ENTRIES PROVIDED:
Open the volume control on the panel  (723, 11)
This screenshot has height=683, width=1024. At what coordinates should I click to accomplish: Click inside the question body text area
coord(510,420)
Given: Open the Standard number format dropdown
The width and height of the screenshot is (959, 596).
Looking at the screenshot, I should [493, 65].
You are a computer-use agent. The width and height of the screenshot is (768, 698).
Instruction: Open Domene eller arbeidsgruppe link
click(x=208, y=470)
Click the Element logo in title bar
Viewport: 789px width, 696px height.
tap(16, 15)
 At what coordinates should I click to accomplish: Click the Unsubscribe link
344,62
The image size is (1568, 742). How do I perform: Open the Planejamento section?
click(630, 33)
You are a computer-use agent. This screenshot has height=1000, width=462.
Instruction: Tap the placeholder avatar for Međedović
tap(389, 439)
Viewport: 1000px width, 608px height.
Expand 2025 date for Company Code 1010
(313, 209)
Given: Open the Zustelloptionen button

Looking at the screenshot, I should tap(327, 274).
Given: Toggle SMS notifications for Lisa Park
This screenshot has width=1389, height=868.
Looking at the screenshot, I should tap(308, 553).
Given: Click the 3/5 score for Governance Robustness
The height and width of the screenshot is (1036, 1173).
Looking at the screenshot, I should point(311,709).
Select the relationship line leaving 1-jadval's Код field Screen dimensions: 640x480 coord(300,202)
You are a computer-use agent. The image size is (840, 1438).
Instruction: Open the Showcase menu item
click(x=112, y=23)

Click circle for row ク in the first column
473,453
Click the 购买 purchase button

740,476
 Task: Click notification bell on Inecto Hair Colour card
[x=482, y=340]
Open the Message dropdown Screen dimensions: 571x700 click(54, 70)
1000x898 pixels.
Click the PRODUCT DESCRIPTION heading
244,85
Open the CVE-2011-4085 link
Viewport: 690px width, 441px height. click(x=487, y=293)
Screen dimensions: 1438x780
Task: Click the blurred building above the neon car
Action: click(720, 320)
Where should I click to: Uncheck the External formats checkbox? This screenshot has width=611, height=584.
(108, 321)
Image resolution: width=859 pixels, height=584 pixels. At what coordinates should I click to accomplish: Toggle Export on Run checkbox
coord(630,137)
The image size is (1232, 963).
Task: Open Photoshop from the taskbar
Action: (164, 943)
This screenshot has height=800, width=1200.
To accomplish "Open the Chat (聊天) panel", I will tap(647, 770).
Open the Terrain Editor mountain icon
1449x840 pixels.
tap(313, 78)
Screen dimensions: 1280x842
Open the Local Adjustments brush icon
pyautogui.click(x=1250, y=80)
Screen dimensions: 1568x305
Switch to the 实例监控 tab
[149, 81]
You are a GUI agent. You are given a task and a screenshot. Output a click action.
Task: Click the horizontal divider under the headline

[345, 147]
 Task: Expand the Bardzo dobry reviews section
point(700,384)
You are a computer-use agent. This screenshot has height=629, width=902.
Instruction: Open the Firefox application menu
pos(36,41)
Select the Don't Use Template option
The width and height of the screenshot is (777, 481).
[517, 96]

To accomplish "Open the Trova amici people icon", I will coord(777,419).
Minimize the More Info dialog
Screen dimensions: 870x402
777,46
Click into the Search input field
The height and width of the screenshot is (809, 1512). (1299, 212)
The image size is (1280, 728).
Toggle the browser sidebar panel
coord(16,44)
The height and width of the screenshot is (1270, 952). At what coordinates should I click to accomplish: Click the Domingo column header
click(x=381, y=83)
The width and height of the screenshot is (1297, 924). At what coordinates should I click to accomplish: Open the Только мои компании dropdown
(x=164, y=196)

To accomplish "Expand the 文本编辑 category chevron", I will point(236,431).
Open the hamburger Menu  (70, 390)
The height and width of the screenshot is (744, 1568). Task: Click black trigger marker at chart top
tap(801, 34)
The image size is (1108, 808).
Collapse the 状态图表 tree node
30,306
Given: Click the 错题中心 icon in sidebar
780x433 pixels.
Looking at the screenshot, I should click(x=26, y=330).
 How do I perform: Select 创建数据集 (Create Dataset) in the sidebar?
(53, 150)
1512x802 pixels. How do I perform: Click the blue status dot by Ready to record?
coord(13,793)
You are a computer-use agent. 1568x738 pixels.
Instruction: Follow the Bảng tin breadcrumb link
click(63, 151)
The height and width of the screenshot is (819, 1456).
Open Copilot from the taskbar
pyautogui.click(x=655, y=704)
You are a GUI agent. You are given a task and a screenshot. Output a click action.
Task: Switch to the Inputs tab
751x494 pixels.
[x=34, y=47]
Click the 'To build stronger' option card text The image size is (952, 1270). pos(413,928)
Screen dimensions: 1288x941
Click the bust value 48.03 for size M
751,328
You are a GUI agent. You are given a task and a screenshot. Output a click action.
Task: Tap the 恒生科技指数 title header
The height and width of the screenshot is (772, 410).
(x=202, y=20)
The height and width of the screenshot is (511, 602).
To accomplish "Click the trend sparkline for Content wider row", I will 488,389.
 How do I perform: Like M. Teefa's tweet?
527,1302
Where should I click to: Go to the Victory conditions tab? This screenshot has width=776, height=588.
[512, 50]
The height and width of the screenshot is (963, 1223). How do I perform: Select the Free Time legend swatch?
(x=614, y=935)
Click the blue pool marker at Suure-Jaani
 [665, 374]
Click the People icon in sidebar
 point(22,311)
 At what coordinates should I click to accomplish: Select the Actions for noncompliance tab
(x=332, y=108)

PROBLEM REQUIREMENTS:
Output the data in full, please, exactly as written.

SOLUTION TO THE EXERCISE:
Open the volume control on the panel  (723, 11)
This screenshot has height=683, width=1024. At what coordinates should I click to accomplish: Click inside the question body text area
coord(510,420)
Given: Open the Standard number format dropdown
The width and height of the screenshot is (959, 596).
Looking at the screenshot, I should [493, 65].
You are a computer-use agent. The width and height of the screenshot is (768, 698).
Instruction: Open Domene eller arbeidsgruppe link
click(x=208, y=470)
Click the Element logo in title bar
Viewport: 789px width, 696px height.
tap(16, 15)
 At what coordinates should I click to accomplish: Click the Unsubscribe link
344,62
The image size is (1568, 742). How do I perform: Open the Planejamento section?
click(630, 33)
You are a computer-use agent. This screenshot has height=1000, width=462.
Instruction: Tap the placeholder avatar for Međedović
tap(389, 439)
Viewport: 1000px width, 608px height.
Expand 2025 date for Company Code 1010
(313, 209)
Given: Open the Zustelloptionen button

Looking at the screenshot, I should tap(327, 274).
Given: Toggle SMS notifications for Lisa Park
This screenshot has width=1389, height=868.
Looking at the screenshot, I should tap(308, 553).
Given: Click the 3/5 score for Governance Robustness
The height and width of the screenshot is (1036, 1173).
Looking at the screenshot, I should point(311,709).
Select the relationship line leaving 1-jadval's Код field Screen dimensions: 640x480 coord(300,202)
You are a computer-use agent. The image size is (840, 1438).
Instruction: Open the Showcase menu item
click(x=112, y=23)

Click circle for row ク in the first column
473,453
Click the 购买 purchase button

740,476
 Task: Click notification bell on Inecto Hair Colour card
[x=482, y=340]
Open the Message dropdown Screen dimensions: 571x700 click(54, 70)
1000x898 pixels.
Click the PRODUCT DESCRIPTION heading
244,85
Open the CVE-2011-4085 link
Viewport: 690px width, 441px height. click(x=487, y=293)
Screen dimensions: 1438x780
Task: Click the blurred building above the neon car
Action: click(720, 320)
Where should I click to: Uncheck the External formats checkbox? This screenshot has width=611, height=584.
(108, 321)
Image resolution: width=859 pixels, height=584 pixels. At what coordinates should I click to accomplish: Toggle Export on Run checkbox
coord(630,137)
The image size is (1232, 963).
Task: Open Photoshop from the taskbar
Action: (164, 943)
This screenshot has height=800, width=1200.
To accomplish "Open the Chat (聊天) panel", I will tap(647, 770).
Open the Terrain Editor mountain icon
1449x840 pixels.
tap(313, 78)
Screen dimensions: 1280x842
Open the Local Adjustments brush icon
pyautogui.click(x=1250, y=80)
Screen dimensions: 1568x305
Switch to the 实例监控 tab
[149, 81]
You are a GUI agent. You are given a task and a screenshot. Output a click action.
Task: Click the horizontal divider under the headline

[345, 147]
 Task: Expand the Bardzo dobry reviews section
point(700,384)
You are a computer-use agent. This screenshot has height=629, width=902.
Instruction: Open the Firefox application menu
pos(36,41)
Select the Don't Use Template option
The width and height of the screenshot is (777, 481).
[517, 96]

To accomplish "Open the Trova amici people icon", I will coord(777,419).
Minimize the More Info dialog
Screen dimensions: 870x402
777,46
Click into the Search input field
The height and width of the screenshot is (809, 1512). (1299, 212)
The image size is (1280, 728).
Toggle the browser sidebar panel
coord(16,44)
The height and width of the screenshot is (1270, 952). At what coordinates should I click to accomplish: Click the Domingo column header
click(x=381, y=83)
The width and height of the screenshot is (1297, 924). At what coordinates should I click to accomplish: Open the Только мои компании dropdown
(x=164, y=196)

To accomplish "Expand the 文本编辑 category chevron", I will point(236,431).
Open the hamburger Menu  (70, 390)
The height and width of the screenshot is (744, 1568). Task: Click black trigger marker at chart top
tap(801, 34)
The image size is (1108, 808).
Collapse the 状态图表 tree node
30,306
Given: Click the 错题中心 icon in sidebar
780x433 pixels.
Looking at the screenshot, I should click(x=26, y=330).
 How do I perform: Select 创建数据集 (Create Dataset) in the sidebar?
(53, 150)
1512x802 pixels. How do I perform: Click the blue status dot by Ready to record?
coord(13,793)
You are a computer-use agent. 1568x738 pixels.
Instruction: Follow the Bảng tin breadcrumb link
click(63, 151)
The height and width of the screenshot is (819, 1456).
Open Copilot from the taskbar
pyautogui.click(x=655, y=704)
You are a GUI agent. You are given a task and a screenshot. Output a click action.
Task: Switch to the Inputs tab
751x494 pixels.
[x=34, y=47]
Click the 'To build stronger' option card text The image size is (952, 1270). pos(413,928)
Screen dimensions: 1288x941
Click the bust value 48.03 for size M
751,328
You are a GUI agent. You are given a task and a screenshot. Output a click action.
Task: Tap the 恒生科技指数 title header
The height and width of the screenshot is (772, 410).
(x=202, y=20)
The height and width of the screenshot is (511, 602).
To accomplish "Click the trend sparkline for Content wider row", I will 488,389.
 How do I perform: Like M. Teefa's tweet?
527,1302
Where should I click to: Go to the Victory conditions tab? This screenshot has width=776, height=588.
[512, 50]
The height and width of the screenshot is (963, 1223). How do I perform: Select the Free Time legend swatch?
(x=614, y=935)
Click the blue pool marker at Suure-Jaani
 [665, 374]
Click the People icon in sidebar
 point(22,311)
 At what coordinates should I click to accomplish: Select the Actions for noncompliance tab
(x=332, y=108)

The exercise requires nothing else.